[Entries shown — start]

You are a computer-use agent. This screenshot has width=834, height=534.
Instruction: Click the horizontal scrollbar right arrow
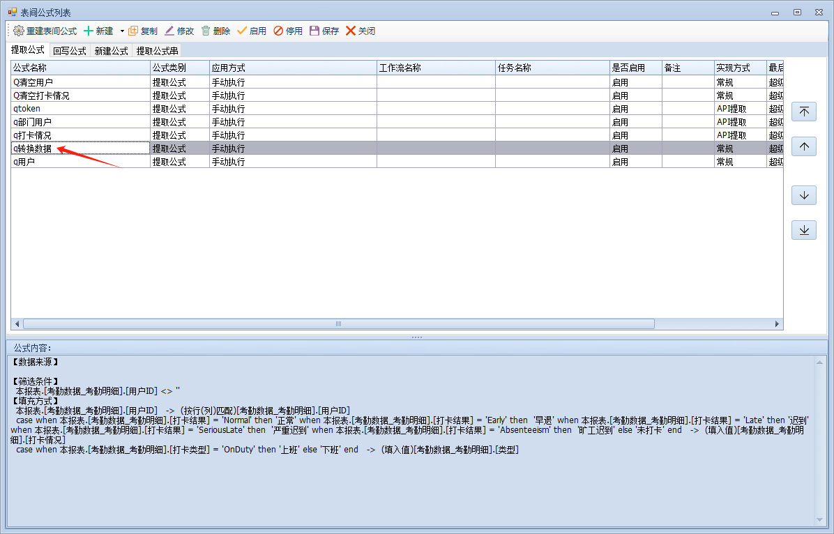778,324
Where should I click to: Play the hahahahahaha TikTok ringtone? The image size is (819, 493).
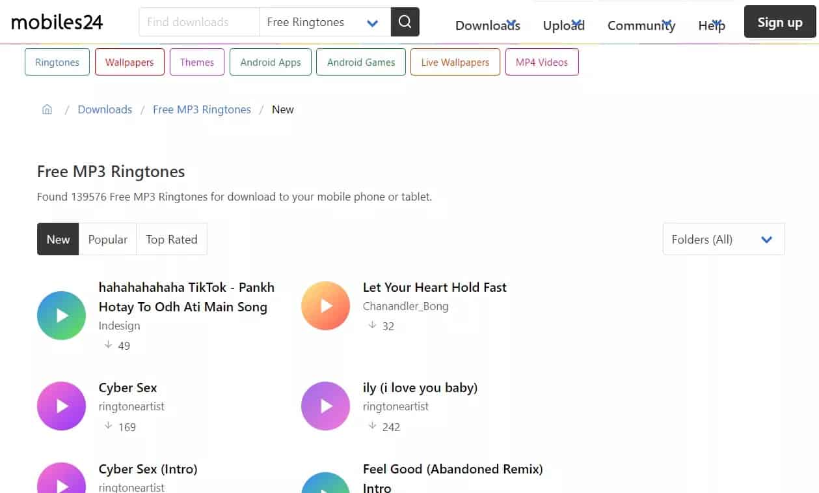point(61,316)
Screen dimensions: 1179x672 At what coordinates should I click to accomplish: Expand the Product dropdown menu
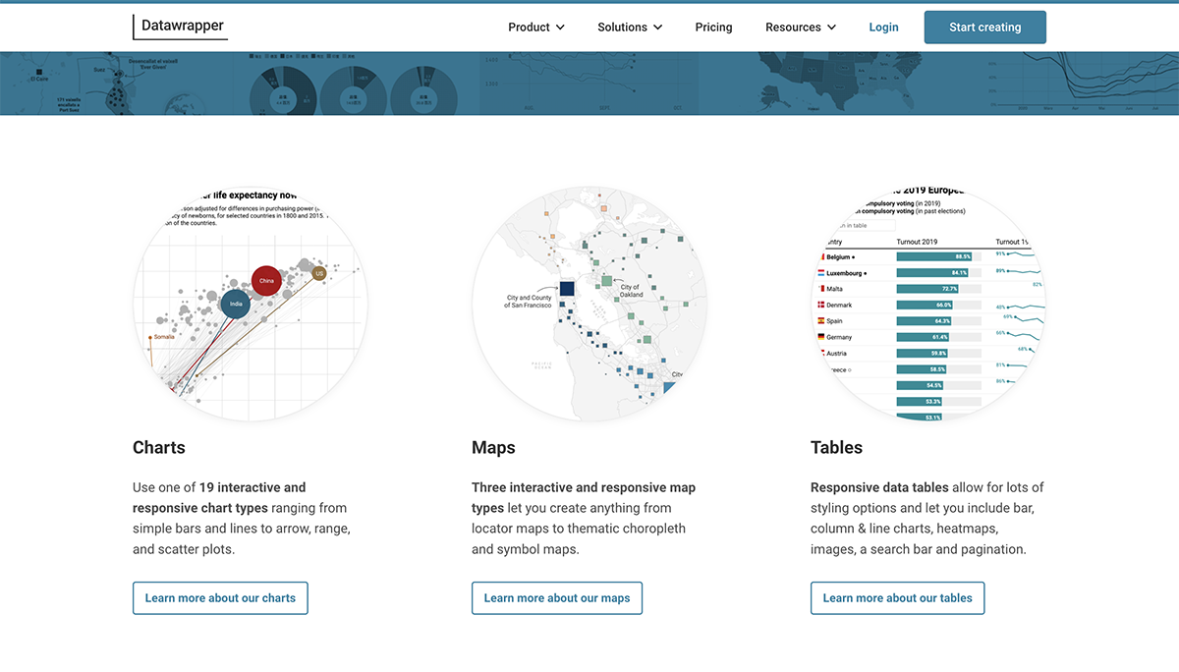click(536, 28)
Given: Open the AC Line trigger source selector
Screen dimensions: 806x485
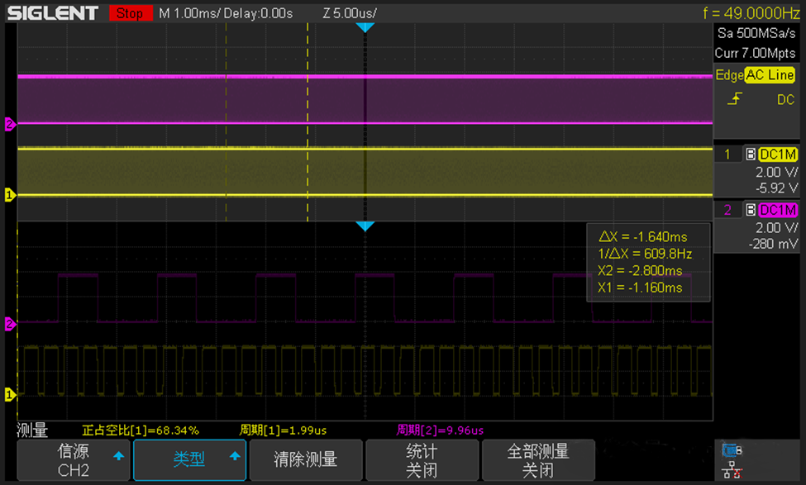Looking at the screenshot, I should 769,74.
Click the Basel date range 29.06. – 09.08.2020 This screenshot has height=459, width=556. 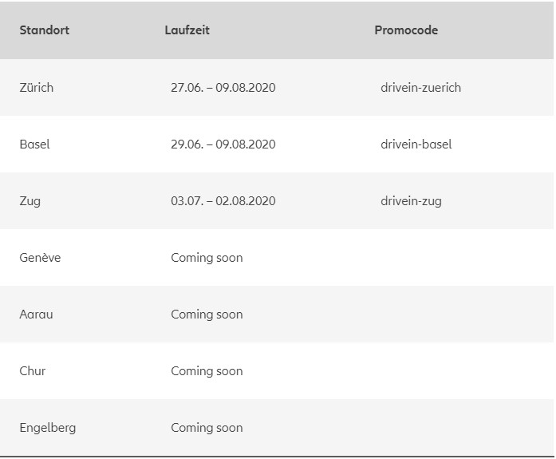pyautogui.click(x=223, y=144)
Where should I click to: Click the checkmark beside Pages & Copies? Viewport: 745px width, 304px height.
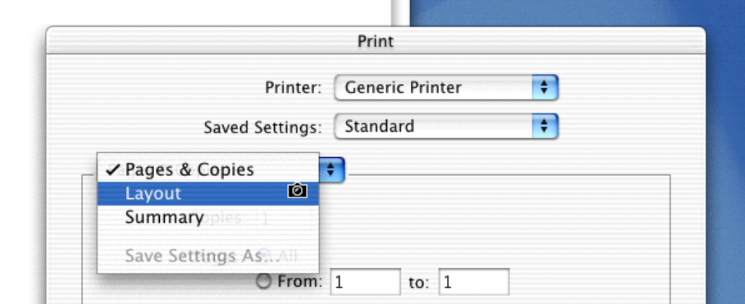(x=112, y=169)
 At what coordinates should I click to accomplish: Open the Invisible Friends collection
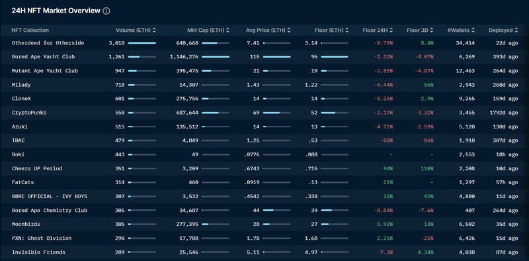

[Entries shown — finish]

Gather each line from the listing above that holds "Open".

Given: Open the AC Line trigger source selector
 At what coordinates should I click to accomplish: Open the Invisible Friends collection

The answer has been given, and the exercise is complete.